QUESTIONS>
(1) From the text on pasting markup, list the element types that it gives as an example of a hierarchy.
(2) Write the next part of the text on pasting markup, starting after its final sentence.

TEXT EXCERPT>

*** Block opens ***

In order to express (and therefore test) the required changes, we identified two mechanisms which needed formalizing. Both have existed for some time in a few systems, but as far as is known, neither has been widely adopted. It should be borne in mind that these mechanisms, or their equivalent, are important when a writer cannot see any markup.

Some of the actions described require that the cursor position at an element boundary (start-tag, end-tag) dictate that tests for validity may be required both for a position inside and outside the boundary.

Smart Insertion (SI)

When a whole element or sequence of elements has been cut or copied from elsewhere in the same document or another one of the same type, pasting must be possible even when the target location does not allow the fragment element types.

This is based on the principle of operating in an environment where markup is not displayed, where rejection of a paste action is not acceptable unless it occurs at the boundaries of reason. Only when no solution can be identified should the user be informed that the material cannot be pasted at the target location, a suitable explanation provided, and pasting into the user's choice of possible elements allowed.

To achieve this, the containing element type[s] of the fragment must be changed to one which is permitted at the target location, including the validity of any sub-element markup.

Any algorithm to implement SI must take into account the possible changes to the containing element type as well as to the changes in location described below. This must include the possibility of demoting or promoting the clipboard container element type in the hierarchy, especially when the target location is within such a hierarchy (eg section/subsection/subsubsection, etc).

Where no such element type can be identified, the test is repeated, starting with the original cut or copied element types, on successive axes from the target location, until a match is found, or a barrier reached (eg the root element on the way up, or character data on the way down). If a match is found, any required containing elements are created to preserve validity, and the user informed.

Target Markup Adoption (TMA)

When pasting a fragment from another document of a different type into mixed content, any containing element type from element content is first removed, so that the pasted material is all mixed content.

If the target location is inside an element which does not permit subelements, and subelements are present in the clipboard material, the target location must be moved to a point where pasting subelements is permitted, or the nested markup must be removed and the exposed character data merged with the preceding and following text nodes.

*** Block closes ***

PROVIDED DATA>
*** Block opens ***

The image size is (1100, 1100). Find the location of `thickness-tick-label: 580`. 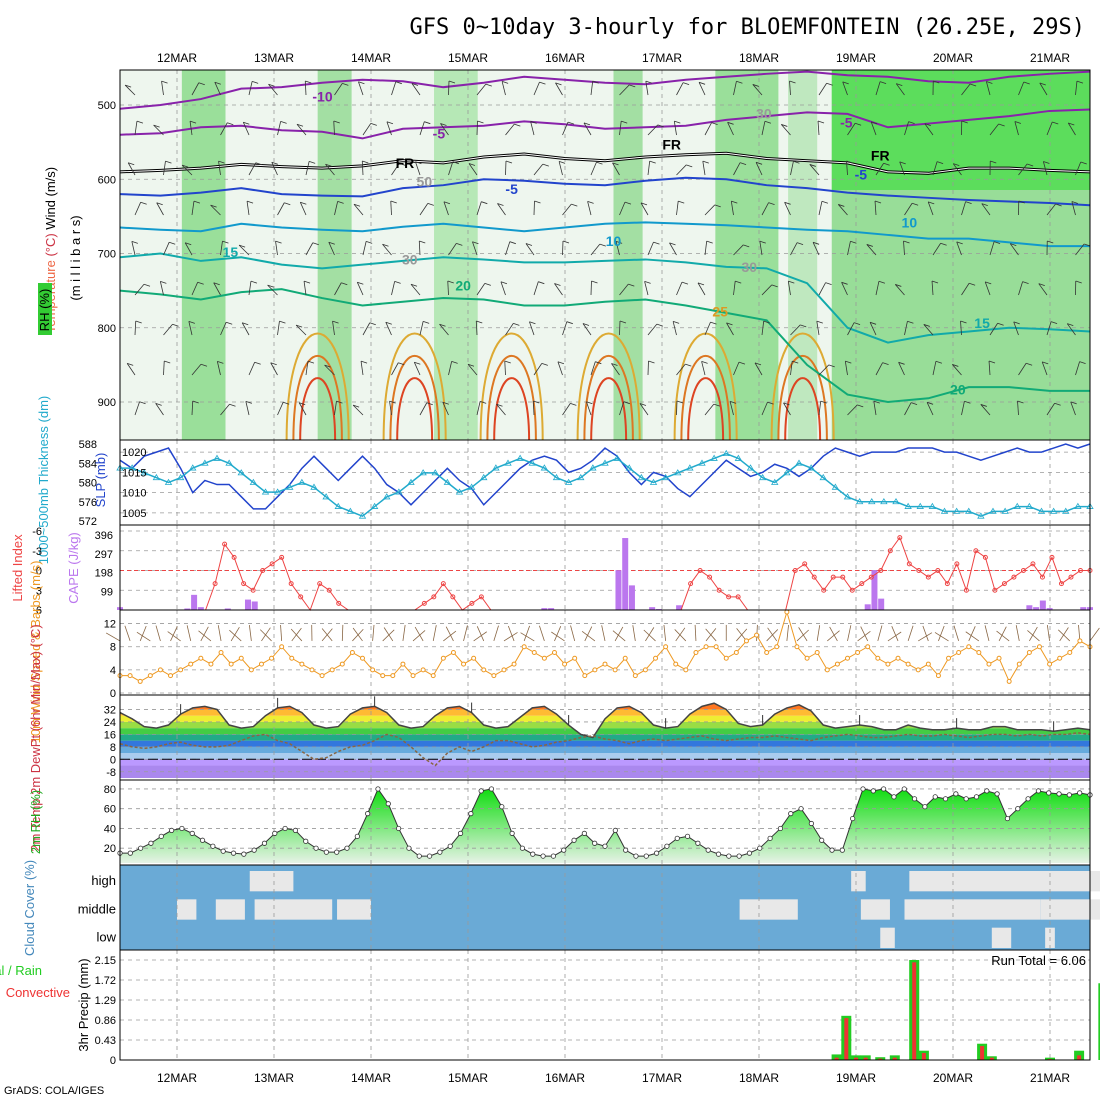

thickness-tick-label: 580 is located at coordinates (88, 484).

*** Block closes ***
*** Block opens ***

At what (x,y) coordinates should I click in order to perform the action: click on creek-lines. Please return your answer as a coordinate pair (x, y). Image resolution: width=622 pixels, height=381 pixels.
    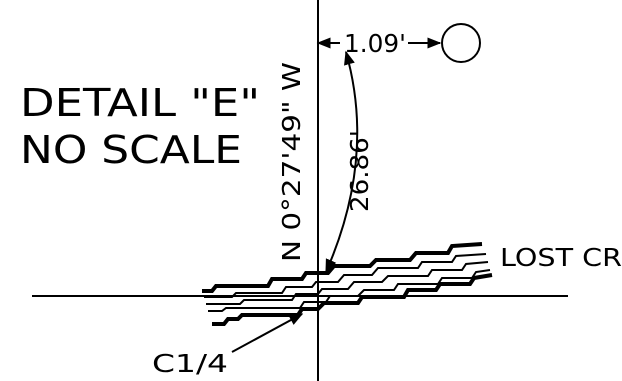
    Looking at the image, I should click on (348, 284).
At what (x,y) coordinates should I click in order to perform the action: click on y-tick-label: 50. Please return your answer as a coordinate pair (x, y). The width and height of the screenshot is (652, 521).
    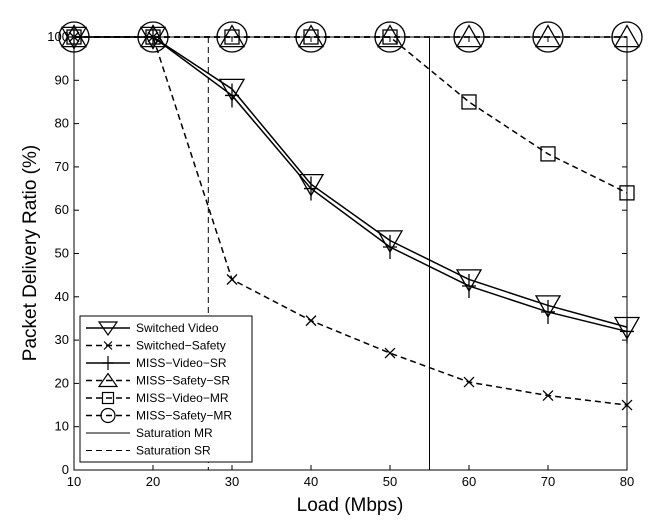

*** Block closes ***

EXPECTED RESPONSES>
(1) section, subsection, subsubsection

(2)
Where there is a mismatch between the subelements and the element types available in the target mixed content, a table of equivalences or some derived heuristics must be used (eg em in HTML to equate with emphasis in DocBook, hi in TEI, or \emph in LaTeX).

All font-related markup, where identifiable, is stripped from the clipboard, except Bold, Italic, Underline, and Strikeout, and the resulting sequence normalized before pasting.


For reasons of practicality, it had already been determined that writing an entirely new editor in full, just to test a dozen interface items, was not feasible. Two editor manufacturers did very generously offer a copy of their (completely undocumented) monolithic source code for experimental purposes, but these were declined with regrets as involving work beyond the time limits available. After examining the several usability testing methodologies available, the decision was made to use Paper Prototyping (Snyder2003), as this provided the levels of control required, with the ability to conduct the tests without committing to a specific operating environment, or predicating a specific editor.

Screenshots were prepared of the 12 test scenarios developed from the foregoing list in the form of a simple editing task to be completed (eg Highlight this word because it's a product name). A panel of testers was recruited from local institutions, following the requirements listed in the section “Who writes what” where possible. A web-based questionnaire was used to gather information on their work area, background, and professional experience in order to eliminate those who fell outside the specifications, resulting in 20 testers being asked to participate.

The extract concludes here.